In 2000, Jones joined the Winnipeg Blue Bombers. Though he initially served as a backup to Kerwin Bell, Jones eventually won the starting job during the middle of the 2000 season, thereby clearing the way for the Bombers to release Bell in midseason.
In 2001, Jones was the CFLs Most Outstanding Player after leading the Bombers to a 14-4 record, including 12 straight wins. Jones was the Bombers quarterback in the 2001 Grey Cup in Montreal, where heavily favoured Winnipeg lost to the Calgary Stampeders, 27-19.
Jones' following season (2002) was even better statistically, which included 5,353 passing yards and 46 touchdown passes. Jones is one of only four quarterbacks in CFL history to pass for over 40 touchdowns in one season (Doug Flutie, Peter Liske, and Anthony Calvillo are the only others to do so). From 2000 to 2002, Jones' 107 touchdown passes exceeded the record by any other quarterback in the CFL or NFL over the same period of time. In four seasons with Winnipeg, Jones set seventeen Bomber passing records, including throwing for five touchdowns in a game four times in one season.

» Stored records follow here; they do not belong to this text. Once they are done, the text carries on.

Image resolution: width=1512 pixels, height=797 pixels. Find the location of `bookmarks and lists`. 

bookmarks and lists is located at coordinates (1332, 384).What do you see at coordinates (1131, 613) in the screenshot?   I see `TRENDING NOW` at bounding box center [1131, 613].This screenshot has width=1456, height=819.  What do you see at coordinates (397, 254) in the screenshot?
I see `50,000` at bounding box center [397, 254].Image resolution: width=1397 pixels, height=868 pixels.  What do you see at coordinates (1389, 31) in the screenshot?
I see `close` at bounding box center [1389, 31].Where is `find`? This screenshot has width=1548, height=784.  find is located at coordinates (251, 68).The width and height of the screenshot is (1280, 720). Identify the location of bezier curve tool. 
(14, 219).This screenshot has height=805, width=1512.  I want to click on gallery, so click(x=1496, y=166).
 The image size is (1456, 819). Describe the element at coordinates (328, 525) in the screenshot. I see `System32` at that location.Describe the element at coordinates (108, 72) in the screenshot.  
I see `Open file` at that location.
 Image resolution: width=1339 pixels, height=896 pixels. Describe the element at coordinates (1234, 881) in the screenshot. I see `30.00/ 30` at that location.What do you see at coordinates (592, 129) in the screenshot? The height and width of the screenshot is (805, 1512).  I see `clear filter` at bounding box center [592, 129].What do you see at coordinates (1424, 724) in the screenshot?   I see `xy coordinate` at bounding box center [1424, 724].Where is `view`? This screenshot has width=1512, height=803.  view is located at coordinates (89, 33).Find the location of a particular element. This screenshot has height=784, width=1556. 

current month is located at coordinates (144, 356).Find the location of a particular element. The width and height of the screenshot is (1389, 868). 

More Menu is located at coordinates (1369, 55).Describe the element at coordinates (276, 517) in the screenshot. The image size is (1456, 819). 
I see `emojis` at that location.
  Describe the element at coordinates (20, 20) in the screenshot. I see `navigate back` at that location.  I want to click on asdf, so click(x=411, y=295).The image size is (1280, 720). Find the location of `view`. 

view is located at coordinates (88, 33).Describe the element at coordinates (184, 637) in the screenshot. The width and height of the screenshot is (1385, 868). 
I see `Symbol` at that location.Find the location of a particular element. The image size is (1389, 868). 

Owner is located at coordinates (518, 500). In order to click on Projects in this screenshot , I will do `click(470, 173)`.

During the 2004 CFL season, Jones was traded from the Blue Bombers to the Calgary Stampeders, partially due to a shoulder injury which had affected his play. In the off-season between the 2004 and 2005 seasons, the Stampeders signed free agent Henry Burris and Jones was released.
Jones attended the Edmonton Eskimos training camp at the beginning of the 2005 CFL season, but with the Eskimos signing Ricky Ray (and already having the 2004 season starter Jason Maas), Jones was released again. Midway through the 2005 season he signed with the Hamilton Tiger-Cats but was released after eight games.
Prior to the 2006 season Jones was signed by the Eskimos only to be released by them once more on June 10, 2006 as part of training camp cuts.
Three days later, on June 13, 2006, the CBC announced that Jones would be their sideline reporter for their CFL on CBC broadcasts.
On October 17, 2007, Jones inked a standard one-year contract plus an option with the Winnipeg Blue Bombers and then signed his retirement papers right after. The paperwork means Jones officially retires as a Bomber, the team he had the most success with during his four-team, nine-year CFL career.